> Short task: Copy everything from the row containing "Task: Click the Twitter bird logo icon" down to the last row, swapping "emoji" for "emoticon" and leaving all else as it stands.

> Listed entries:
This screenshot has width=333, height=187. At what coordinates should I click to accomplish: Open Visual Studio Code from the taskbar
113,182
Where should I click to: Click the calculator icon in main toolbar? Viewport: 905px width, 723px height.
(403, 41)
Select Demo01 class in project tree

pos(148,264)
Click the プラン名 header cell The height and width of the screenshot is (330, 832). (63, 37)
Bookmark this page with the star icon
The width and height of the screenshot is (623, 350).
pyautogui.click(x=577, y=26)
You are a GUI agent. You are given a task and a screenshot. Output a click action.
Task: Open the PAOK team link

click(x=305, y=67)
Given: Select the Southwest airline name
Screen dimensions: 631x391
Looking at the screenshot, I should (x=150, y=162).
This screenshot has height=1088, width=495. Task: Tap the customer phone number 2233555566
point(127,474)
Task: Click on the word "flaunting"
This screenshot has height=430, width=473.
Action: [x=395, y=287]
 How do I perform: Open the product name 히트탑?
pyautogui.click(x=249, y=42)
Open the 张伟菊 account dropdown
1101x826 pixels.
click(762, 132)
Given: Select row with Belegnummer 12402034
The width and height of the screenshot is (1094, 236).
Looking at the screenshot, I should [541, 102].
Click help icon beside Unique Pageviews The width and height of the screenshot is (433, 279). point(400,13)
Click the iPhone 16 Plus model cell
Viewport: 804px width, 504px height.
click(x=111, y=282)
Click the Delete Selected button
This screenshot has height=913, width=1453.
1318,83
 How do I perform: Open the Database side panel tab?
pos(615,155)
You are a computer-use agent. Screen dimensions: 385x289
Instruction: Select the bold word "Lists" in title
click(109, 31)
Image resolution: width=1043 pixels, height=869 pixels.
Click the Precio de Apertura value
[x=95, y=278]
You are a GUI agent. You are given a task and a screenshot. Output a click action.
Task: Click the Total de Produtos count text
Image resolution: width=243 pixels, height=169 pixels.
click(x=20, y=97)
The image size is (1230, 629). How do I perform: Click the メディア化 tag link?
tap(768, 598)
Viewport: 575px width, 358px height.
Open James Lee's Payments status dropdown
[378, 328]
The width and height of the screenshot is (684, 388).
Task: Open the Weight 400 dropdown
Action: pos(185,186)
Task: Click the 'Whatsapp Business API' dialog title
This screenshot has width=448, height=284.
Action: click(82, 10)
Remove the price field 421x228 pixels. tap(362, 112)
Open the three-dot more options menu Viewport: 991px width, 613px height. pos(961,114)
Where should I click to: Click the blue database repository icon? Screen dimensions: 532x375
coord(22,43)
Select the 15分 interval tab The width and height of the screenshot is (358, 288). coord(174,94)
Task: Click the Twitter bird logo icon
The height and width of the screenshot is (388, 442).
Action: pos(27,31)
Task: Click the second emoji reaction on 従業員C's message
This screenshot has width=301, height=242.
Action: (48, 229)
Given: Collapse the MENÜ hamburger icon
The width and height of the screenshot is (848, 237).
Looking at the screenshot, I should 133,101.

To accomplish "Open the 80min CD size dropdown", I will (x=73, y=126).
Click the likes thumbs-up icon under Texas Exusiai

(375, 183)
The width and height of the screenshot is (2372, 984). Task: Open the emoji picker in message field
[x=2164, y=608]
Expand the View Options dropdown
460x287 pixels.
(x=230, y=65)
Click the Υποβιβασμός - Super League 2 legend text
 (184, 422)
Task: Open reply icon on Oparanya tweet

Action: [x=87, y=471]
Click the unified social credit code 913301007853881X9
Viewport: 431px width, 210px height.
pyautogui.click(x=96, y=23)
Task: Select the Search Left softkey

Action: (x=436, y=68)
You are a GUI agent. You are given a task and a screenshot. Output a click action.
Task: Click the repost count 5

> Solution:
Task: Click the Twitter bird logo icon
The height and width of the screenshot is (388, 442).
Action: pos(27,31)
Task: Click the second emoticon reaction on 従業員C's message
This screenshot has width=301, height=242.
Action: (48, 229)
Given: Collapse the MENÜ hamburger icon
The width and height of the screenshot is (848, 237).
Looking at the screenshot, I should 133,101.

To accomplish "Open the 80min CD size dropdown", I will (x=73, y=126).
Click the likes thumbs-up icon under Texas Exusiai

(375, 183)
The width and height of the screenshot is (2372, 984). Task: Open the emoticon picker in message field
[x=2164, y=608]
Expand the View Options dropdown
460x287 pixels.
(x=230, y=65)
Click the Υποβιβασμός - Super League 2 legend text
 (184, 422)
Task: Open reply icon on Oparanya tweet

Action: [x=87, y=471]
Click the unified social credit code 913301007853881X9
Viewport: 431px width, 210px height.
pyautogui.click(x=96, y=23)
Task: Select the Search Left softkey

Action: (x=436, y=68)
You are a GUI agent. You are given a task and a screenshot. Output a click action.
Task: Click the repost count 5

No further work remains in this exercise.